Sunday, February 12, 2006

Laïcité


"The legitimate powers of government extend to such acts only as are injurious to others. But it does me no injury for my neighbour to say there are twenty gods, or no god. It neither picks my pocket nor breaks my leg."

Thomas Jefferson

Friday, February 10, 2006

Wittgenstein and determinism


It was at least ten years that I didn't read anything by Wittgenstein. A casual reading of an abstract on determinism, made me recall the power of stimulating radical thoughts of this great thinker. What contrast to today's poor talk, like Searle's or Putnam's.

He describes the contrast between the belief in free will and finding the biological causes that caused the body of an assassin to strike. You can state this as the problem of prediction and choice: if what's going to happen is totally determined, it wil be hard to believe that there is a choice. Given the body state, he could not but strike. A totally deterministic view of physical events is practically unfeasible, as it is now well known.

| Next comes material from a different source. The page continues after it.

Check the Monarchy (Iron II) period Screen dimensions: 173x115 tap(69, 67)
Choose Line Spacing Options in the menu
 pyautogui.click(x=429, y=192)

But this is not an answer to the incompatibility of free will and a deterministic model at a macro level.

To me it's just funny to believe that human dehaviour is phisically or biologically determined; it is a way of putting the cart (our theories) before the horse (our minds). I would start by treating the deterministic/macro scientific view as the best available approximation, actually the only honestly believable approximation, in the context of a phenomenologically betrayed life; my time and mental energy are so far for these problems, but at times I wish I could start thinking seriously about this.

The abstract is from "Wittgenstein's Lectures on Freedom of the Will".

(I rather put Klimt' painting of Ludvig' sister than his photos for clear aesthetical reasons.)